Social media has proved to be a powerful tool for organizing protest movements, from the Arab Spring to Black Lives Matter in the US. Protest hashtags like #notosocialmediatax and #thistaxmustgo have gone viral in response to the Ugandan government’s actions. But Bagonza tells WIRED that most people who showed up for last week’s demonstration in Kampala did not find out about it from social media. Rather, they joined in when they saw people dressed in red marching through the street. Though the protest received a lot of media attention, it was relatively small—with no more than 100 people according to Bagonza. Media reports referred to the gathering as a “crowd.”

Keeping protests small is part of the appeal in limiting social media, say critics. “The president can’t let 100 people gather. Thirty people gathering, police come, tear gas, bullets. You just pick up and go home. I’ve never seen a protest of more than 100 people,” says Anita Mbabazi, a marketer in Kampala for whom social media is an essential part of the job.

The government says it has raised 7 billion shillings from the social media and mobile taxes since the beginning of the month, but many Ugandans have been able to get around paying the former by using VPNs.

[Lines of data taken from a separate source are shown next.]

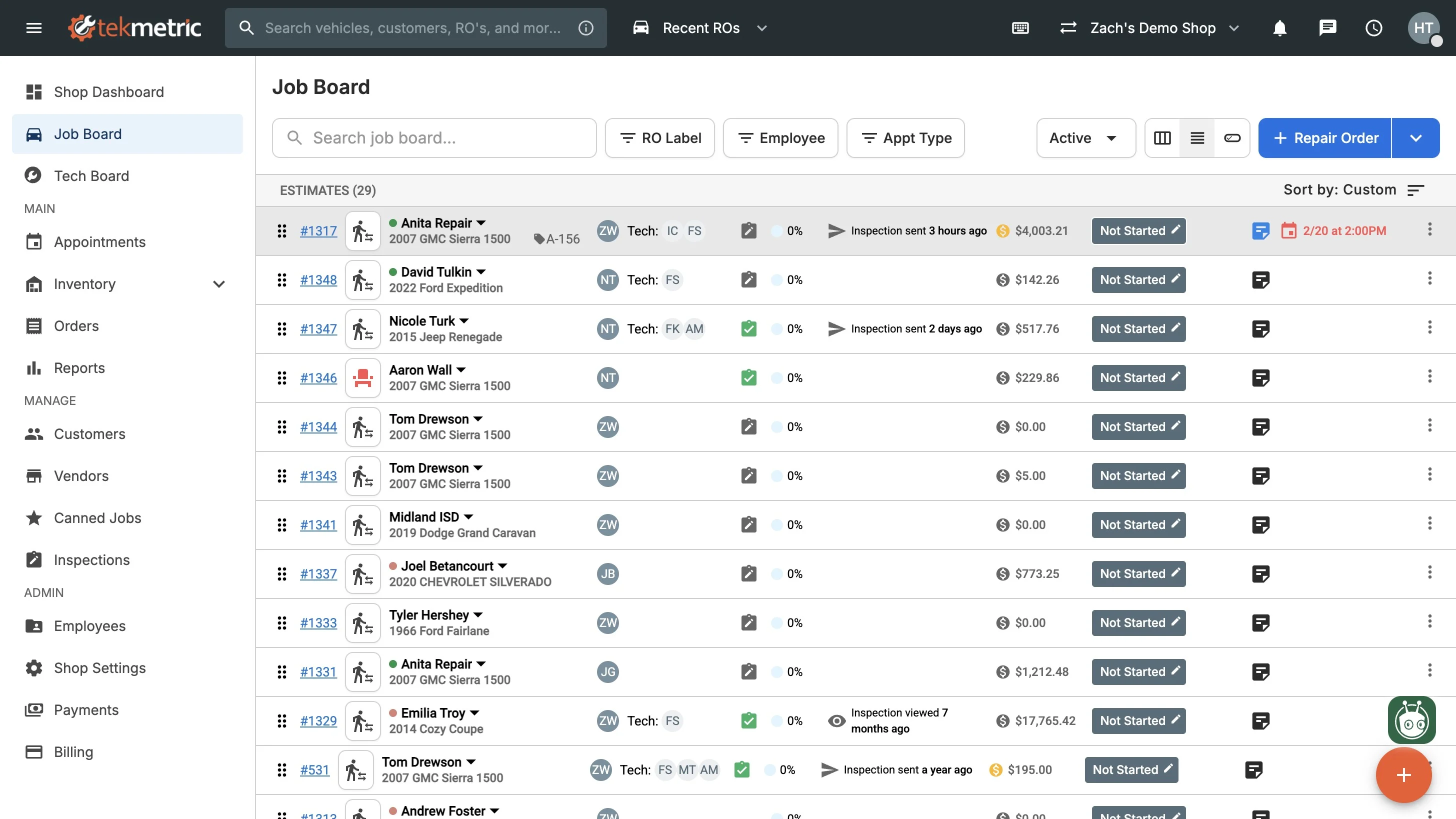Switch to the list view toggle
The height and width of the screenshot is (819, 1456).
[1197, 138]
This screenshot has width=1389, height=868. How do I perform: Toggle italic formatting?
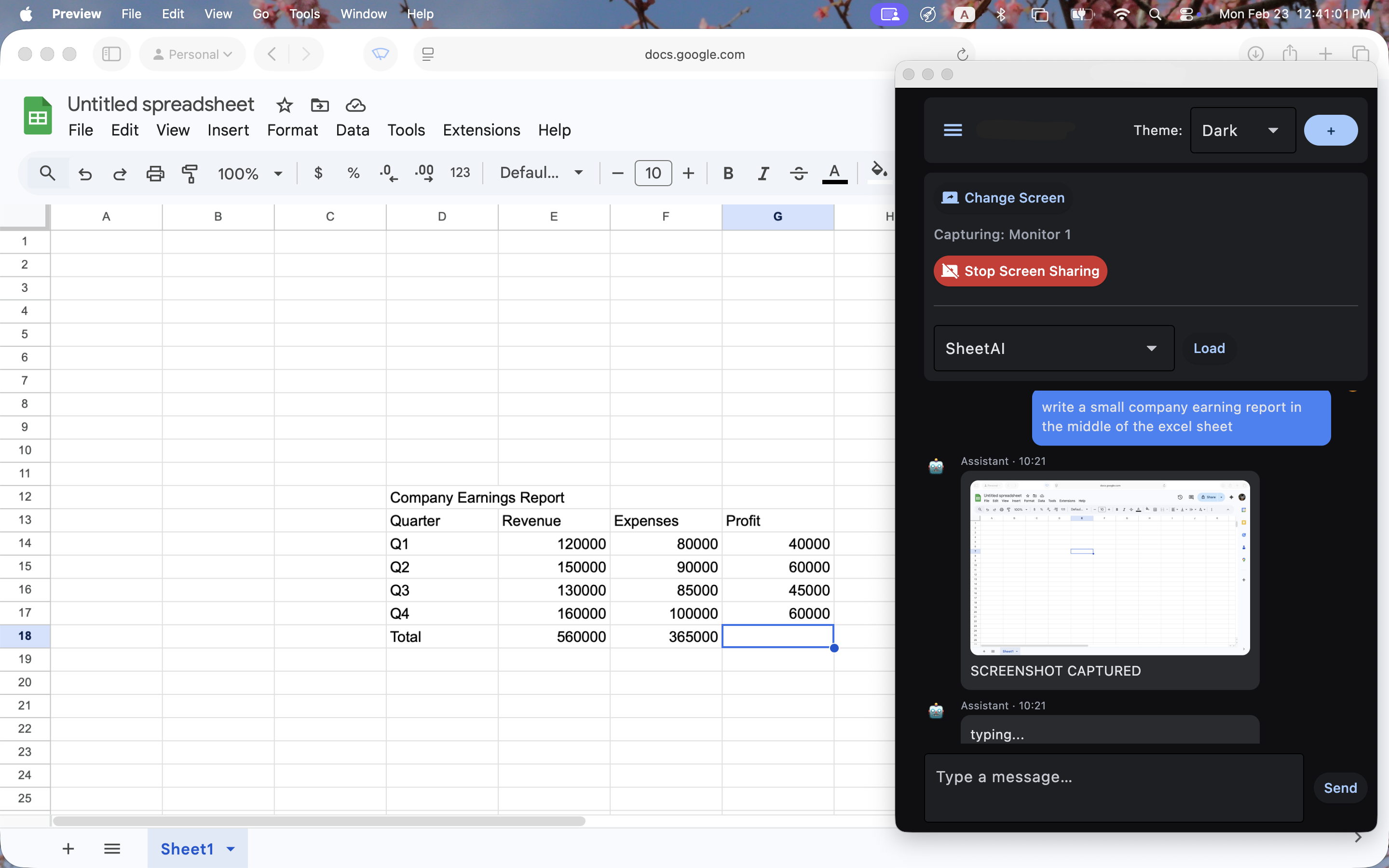tap(763, 173)
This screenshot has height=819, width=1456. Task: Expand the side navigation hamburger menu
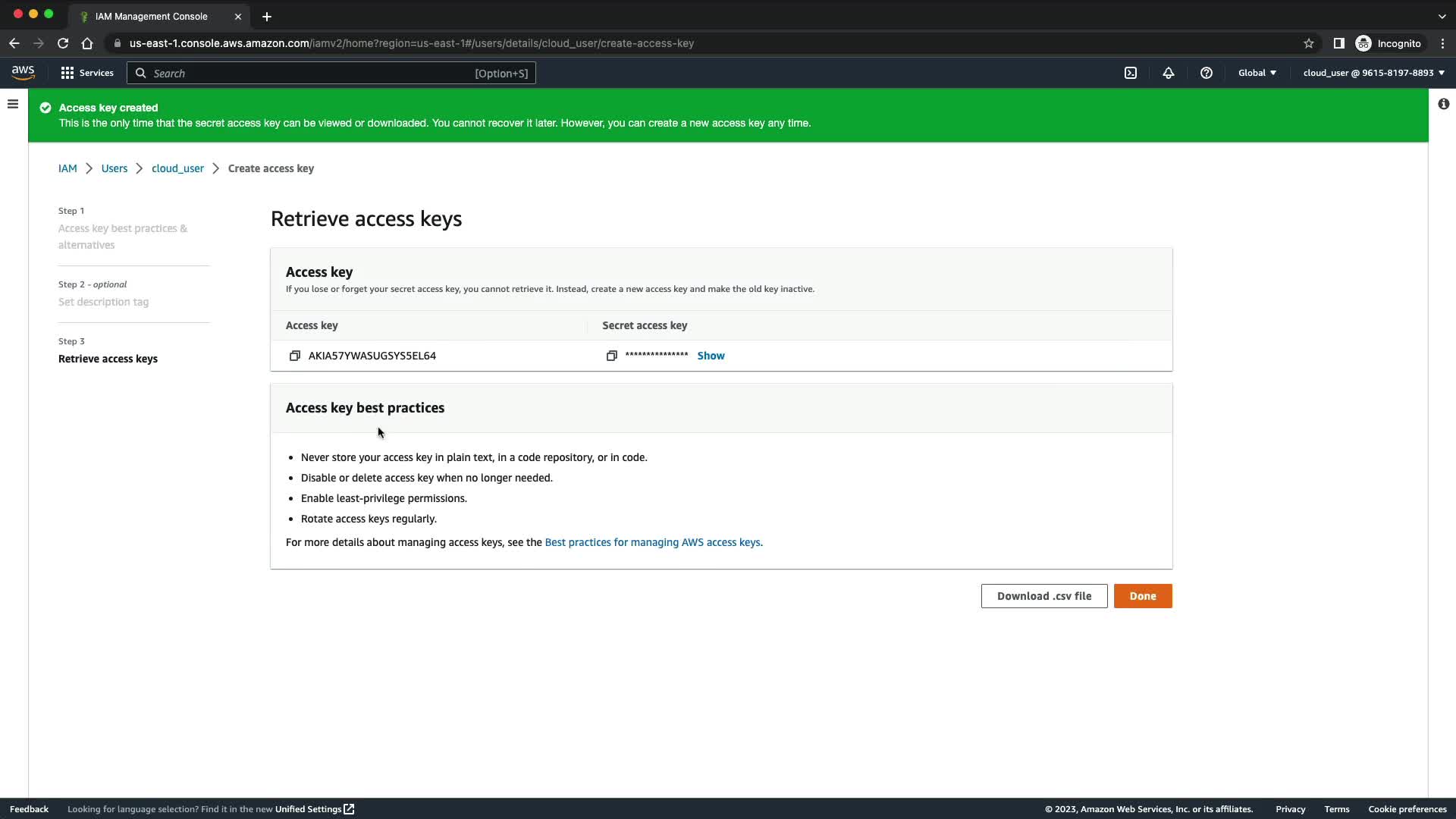point(13,104)
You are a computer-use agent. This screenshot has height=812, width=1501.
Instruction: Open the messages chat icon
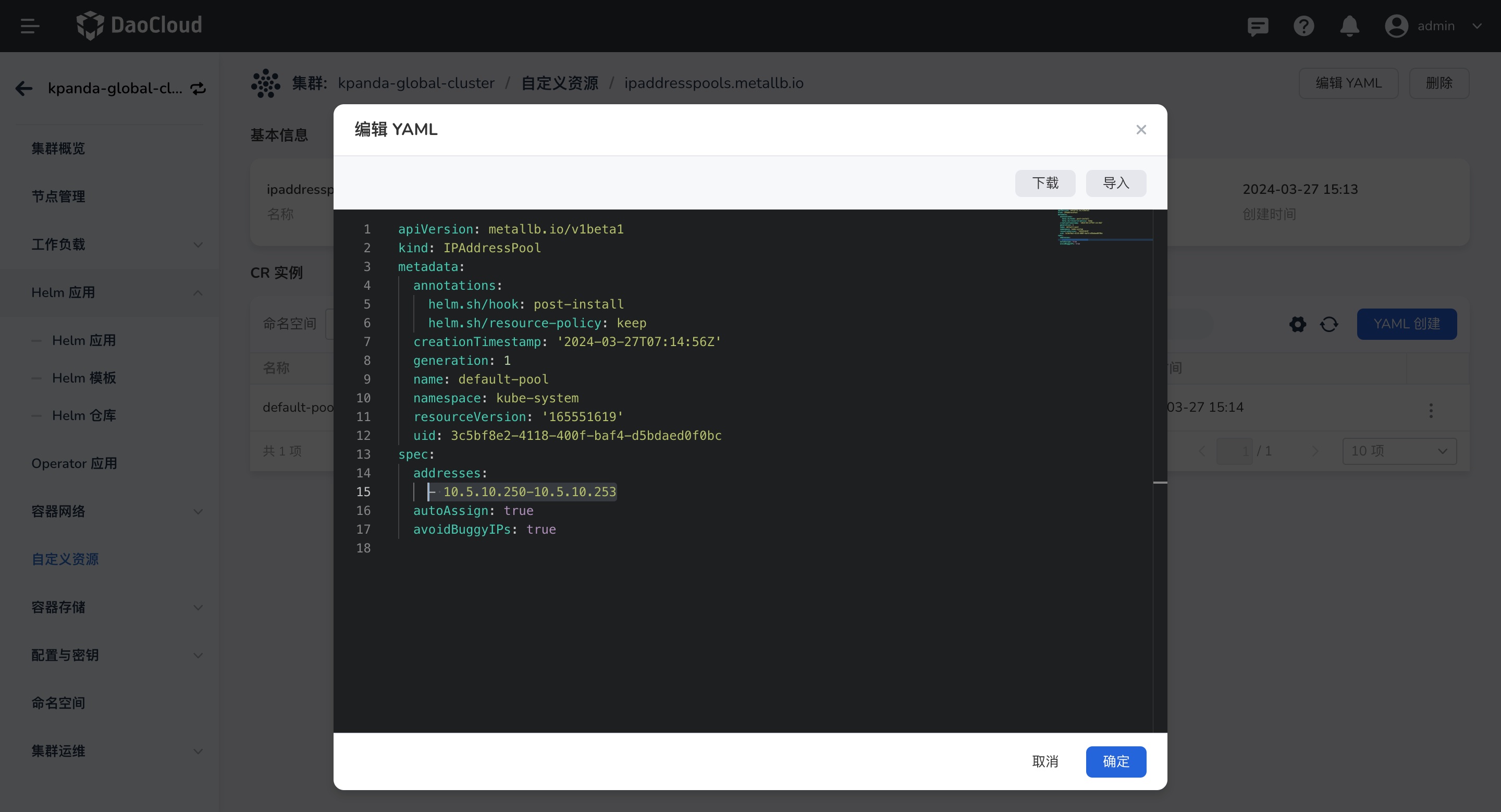(x=1258, y=26)
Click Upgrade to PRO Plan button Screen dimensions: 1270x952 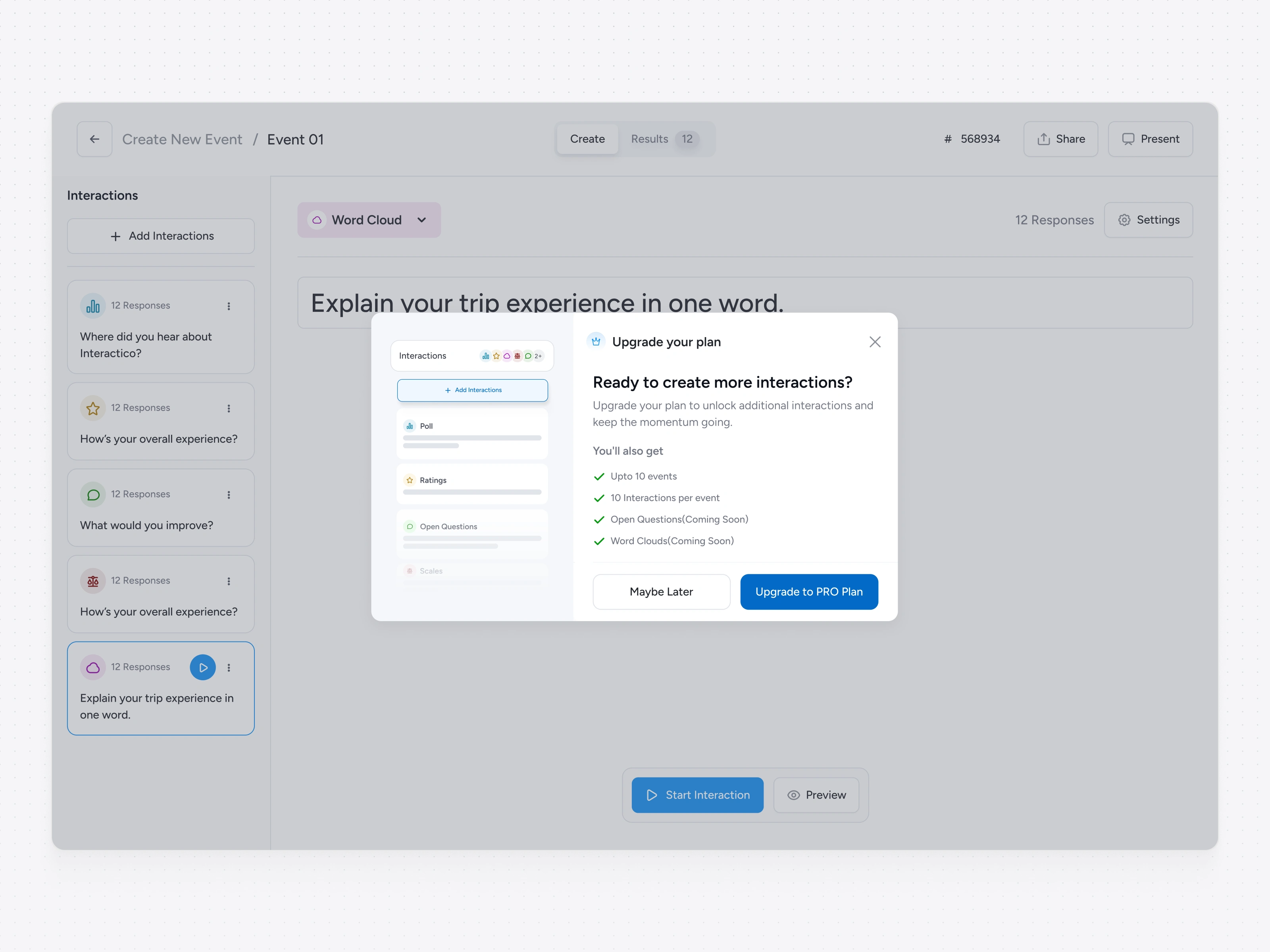pyautogui.click(x=808, y=592)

According to a survey of 2,918 Ugandans conducted by Kampala-based communications firm Whitehead, 57 percent of people who got online since the tax went into effect reported using a VPN. Forty percent said they paid the tax.

The government has threatened to block VPNs, and one MP accused those who avoid the tax of being unpatriotic. “If you are a real committed Ugandan who wants services from your government,” said Frank Tumwebaze, “why are you motivated and proud with your head high to contribute money 30 times OTT tax to the innovator of VPN?” He was referring to the cost of the data it took to download a VPN, although that is a one-time cost, whereas the OTT tax is daily.

Even though there are workarounds, the tax has already had an impact on social media access. Seventy-one percent of respondents reported being extremely inconvenienced, and they reported an 11 percent drop in their overall social media usage since the taxes went into effect. Ugandans who spoke to WIRED reported seeing significantly less engagement with their posts online, too.

The decision by parliament on Thursday effectively keeps the tax in place for at least another 45 days. Opponents have not been optimistic. “I don’t believe they are going to do anything about it. I know it’s going to stay,” says Mbabazi.